Abstract
Abstract
Purpose
This study was performed to investigate leg-length discrepancy (LLD) and associated risk factors after paediatric femur shaft fractures.
Methods
A total of 72 consecutive patients under 13 years old (mean age 6.7 years; 48 boys, 24 girls) with unilateral femur shaft fracture, and a minimum follow-up of 18 months, were included. The amount of LLD was calculated by subtracting the length of the uninjured from that of the injured limb. Risk factors for an LLD ≥ 1 cm and ≥ 2 cm were analyzed using multivariable logistic regression analysis.
Results
Hip spica casting, titanium elastic nailing and plating were performed on 22, 40 and ten patients, respectively. The mean LLD was 7.8 mm (sd 8.8) and 29 (40.3%) had a LLD of ≥ 1 cm, while nine (12.5%) had a LLD of ≥ 2 cm. There were significant differences in fracture stability (p = 0.005) and treatment methods (p = 0.011) between patients with LLD < 1 cm and ≥ 1 cm. There were significant differences in fracture site shortening (p < 0.001) and LLD (p < 0.001) between patients with length-stable and length-unstable fractures. Fracture stability was the only factor associated with LLD ≥ 1 cm (odds ratio of 4.0; p = 0.020) in the multivariable analysis.
Conclusion
This study demonstrated that fracture stability was significantly associated with LLD after paediatric femur shaft fractures. Therefore, the surgeon should consider the possibility of LLD after length-stable femur shaft fracture in children.
Level of Evidence
Prognostic level III
Introduction
Femoral shaft fractures represent about 1.6% of all paediatric fractures, and occur in a bimodal distribution with peaks during the toddler and early adolescence stages. 1 Treatment methods for paediatric femoral shaft fractures include Pavlik harness, immediate or delayed hip spica casting, external fixation, flexible or rigid intramedullary nailing and plate fixation. The method depends on the patient's age, weight, fracture pattern and the surgeon's preference.2–11
The most common sequela after a paediatric femoral shaft fracture is leg-length discrepancy (LLD) owing to overgrowth of the injured femur. Many studies have investigated the biomechanical effects of LLD, and reported low back pain, hip pain and stress fractures to be musculoskeletal disorders associated with LLD.12–14 Most of the overgrowth has been shown to occur within the first 18 months following the fracture.15–17 It is believed that this is due to a physiological process associated with post-traumatic activation of the growth plate. 18 The mean overgrowth is approximately 1 cm and thus a proper amount of bayonet apposition is required for hip spica casting in young children.

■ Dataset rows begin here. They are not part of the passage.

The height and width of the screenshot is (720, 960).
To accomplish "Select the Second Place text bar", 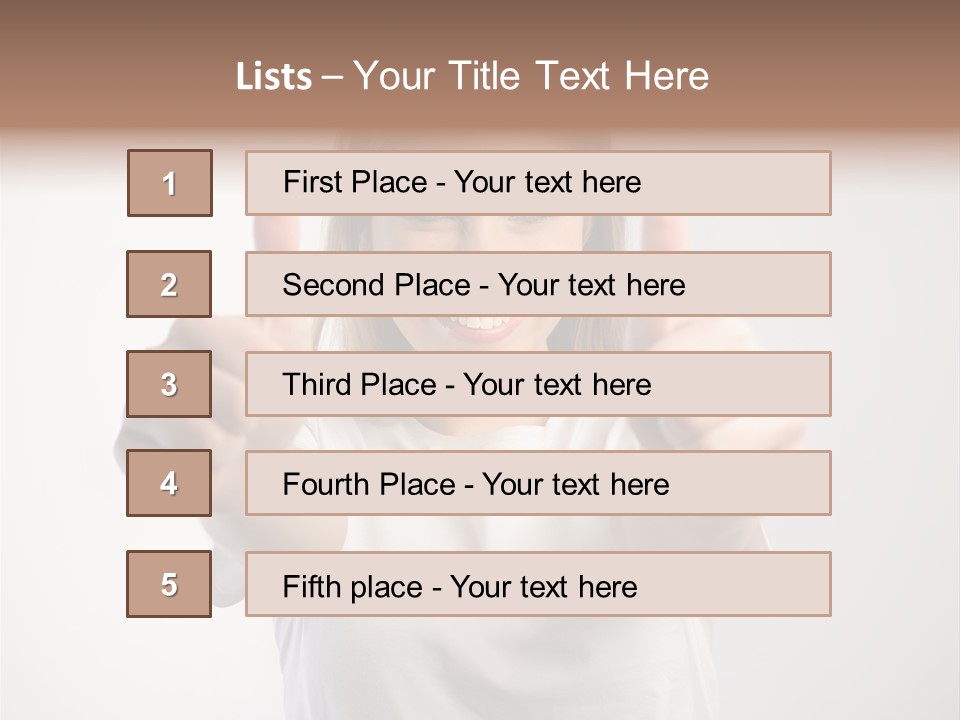I will pyautogui.click(x=538, y=284).
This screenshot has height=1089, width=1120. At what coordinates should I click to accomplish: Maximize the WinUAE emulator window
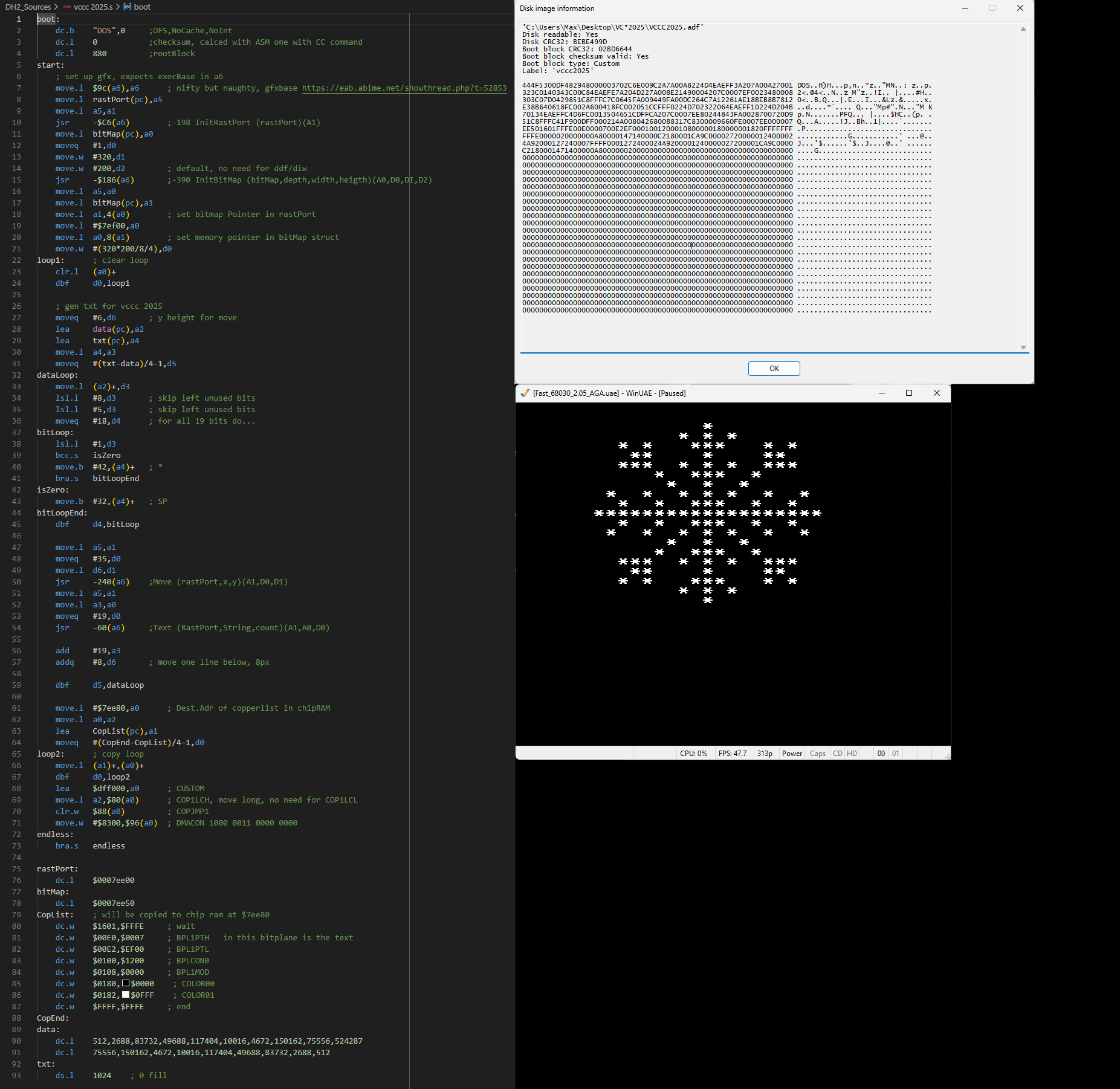(x=908, y=393)
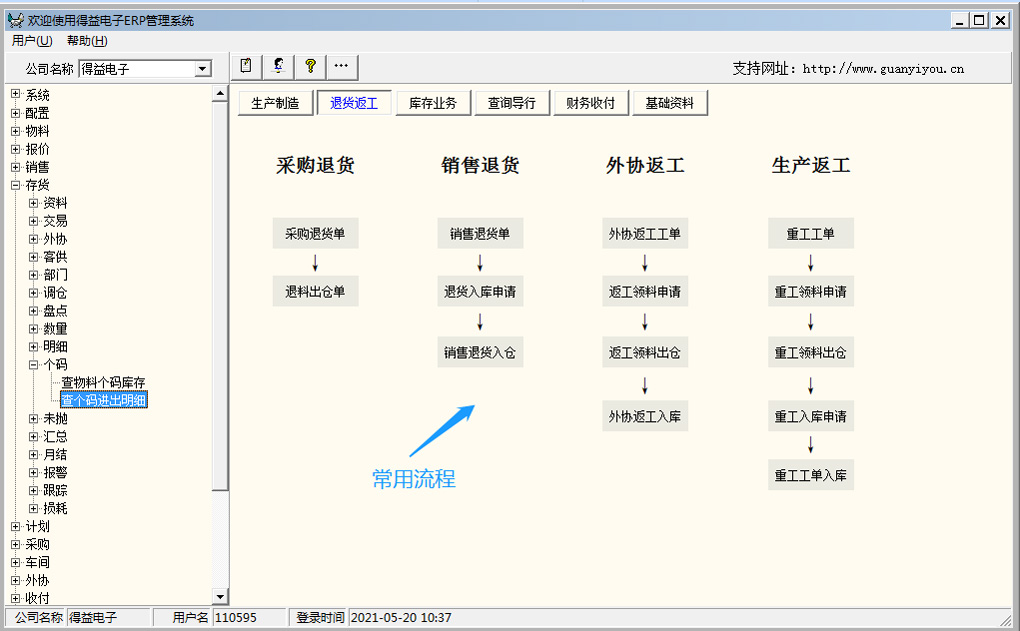The height and width of the screenshot is (631, 1020).
Task: Click the tree panel scroll down arrow
Action: (221, 597)
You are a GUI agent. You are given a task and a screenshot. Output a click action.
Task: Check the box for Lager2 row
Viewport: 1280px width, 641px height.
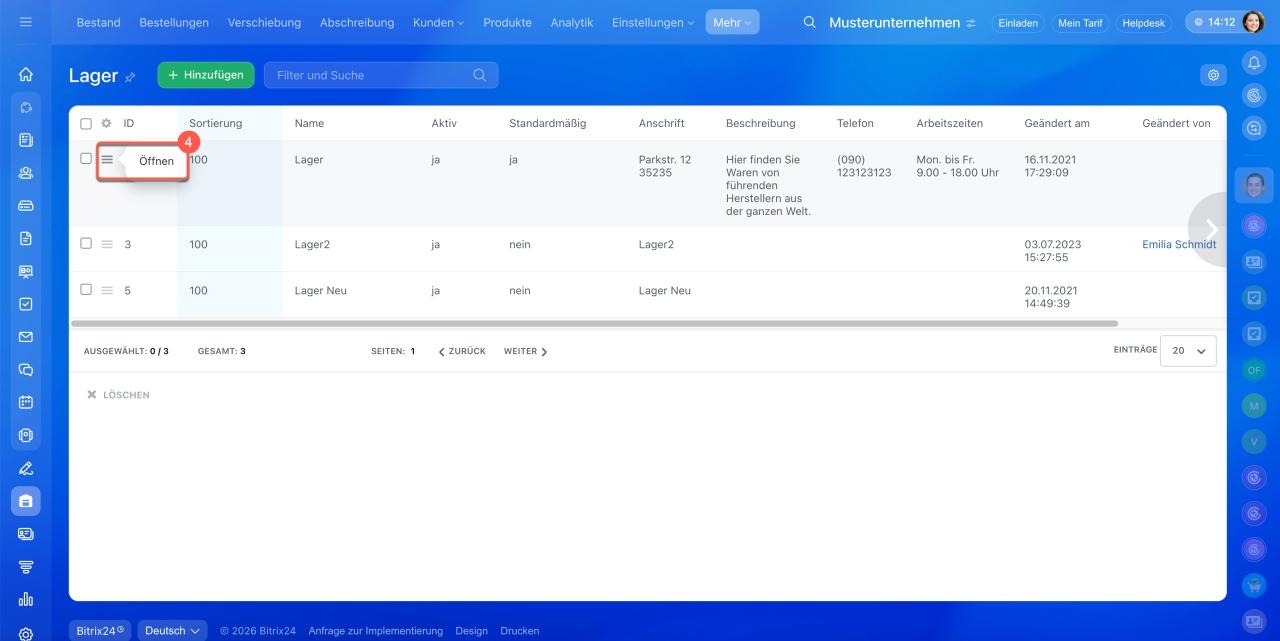tap(86, 244)
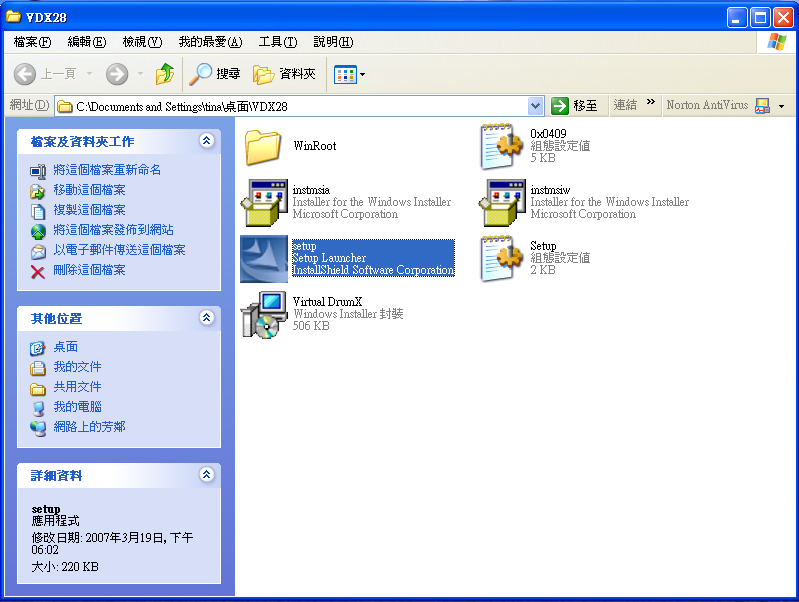Open the 檔案(F) menu
The width and height of the screenshot is (799, 602).
(x=32, y=42)
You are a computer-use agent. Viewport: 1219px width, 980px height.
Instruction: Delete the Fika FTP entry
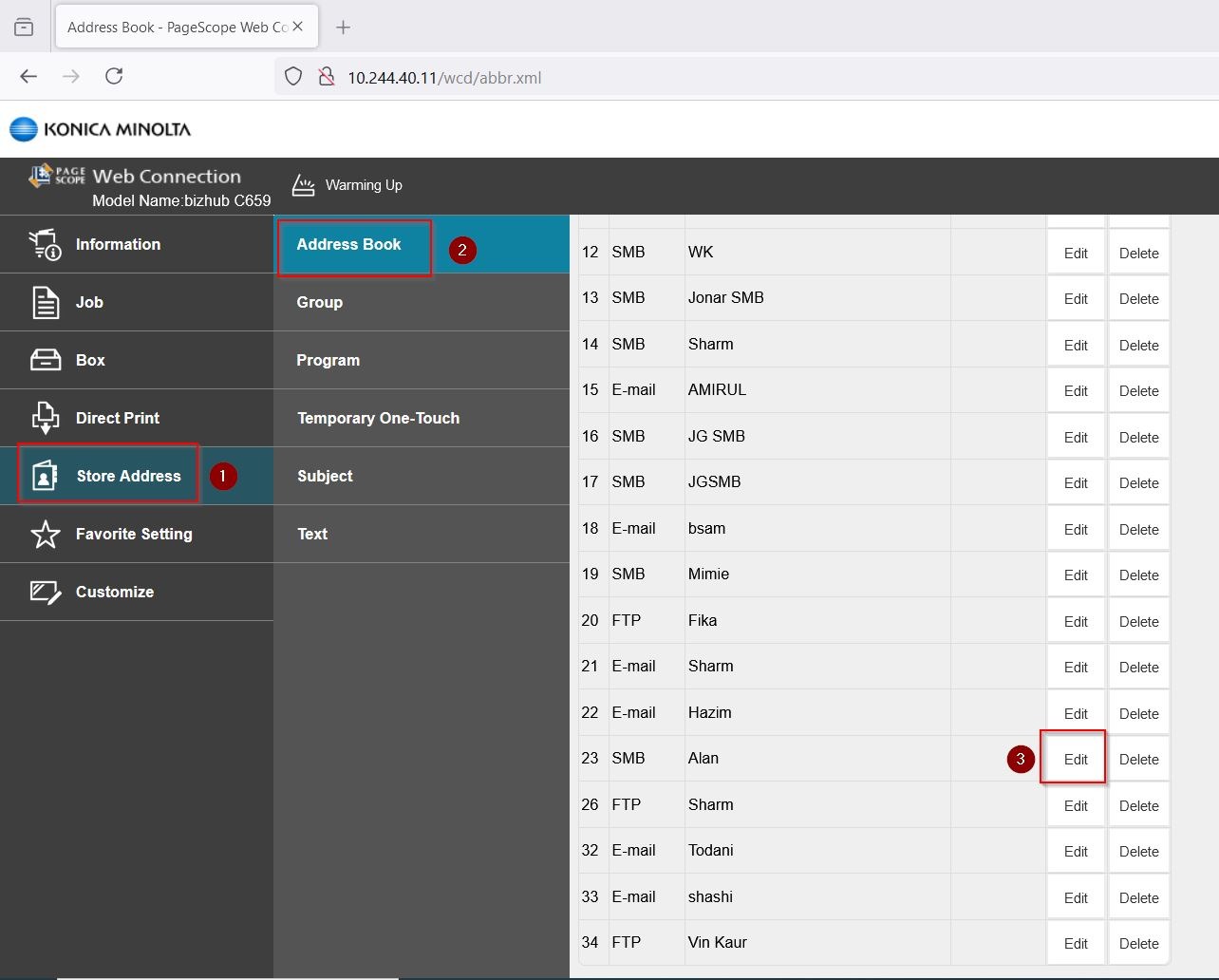[x=1138, y=621]
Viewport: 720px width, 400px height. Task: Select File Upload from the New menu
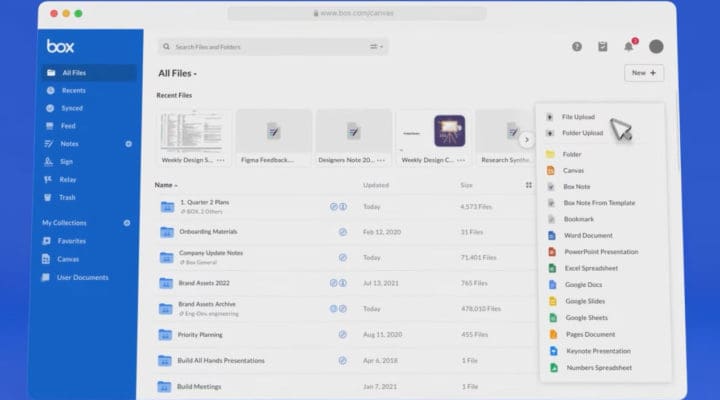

Several studies have investigated the factors affecting overgrowth after paediatric femoral shaft fracture.16,17,19–23 Age, fracture site, fracture stability, degree of overlap and nail-canal diameter (NCD) ratio have been suggested as risk factors for femoral overgrowth. However, there are a lack of studies analyzing the risk factors for LLD after a paediatric femoral shaft fracture. Therefore, we performed this study to investigate the LLD after a paediatric femur shaft fracture and its associated risk factors.
Materials and methods
This retrospective study was approved by the institutional review board of our hospital. Informed consent was waived due to the retrospective design of this study.
Study population and data collection
Consecutive patients with a unilateral femur shaft fracture who were < 13 years old and had a minimum follow-up of 18 months at three institutions were included in this study. The exclusion criteria were as follows: 1) bilateral femur shaft fracture; 2) ipsilateral or contralateral lower limb fractures; or 3) pathological fracture due to cerebral palsy, bone tumour or osteogenesis imperfecta.
From the medical record review, the following information was obtained: sex, age, height, weight, body mass index (BMI), follow-up duration, side of limb, range of movement of the hip and knee joints, injury mechanism and treatment method. Injury mechanisms were divided into high-energy and low-energy injuries. We defined traffic accidents, sports injury and a fall from a height as high energy injuries, and slipping and falling from ground-level as low energy injuries. All fractures were treated by four paediatric orthopedic surgeons (MSP, SHL, KHS and TGK). Treatment methods included hip spica casting, titanium elastic nailing (TEN) and plating.
Radiographic measurements
From the preoperative anteroposterior (AP) and lateral radiographs of the injured femur, fracture location and fracture stability were determined. Fracture locations were classified as proximal third, middle third and distal third. Fractures were divided into length-stable and length-unstable fractures according to fracture stability. Transverse and short oblique fractures were classified as length-stable fractures; and long oblique, spiral, and comminuted fractures were classified as length-unstable fractures. Long oblique fractures were defined when the angle between the fracture line and a line perpendicular to the long axis of the femur was > 30°. Fracture-site shortening was measured from the postoperative AP and lateral radiographs of the femur.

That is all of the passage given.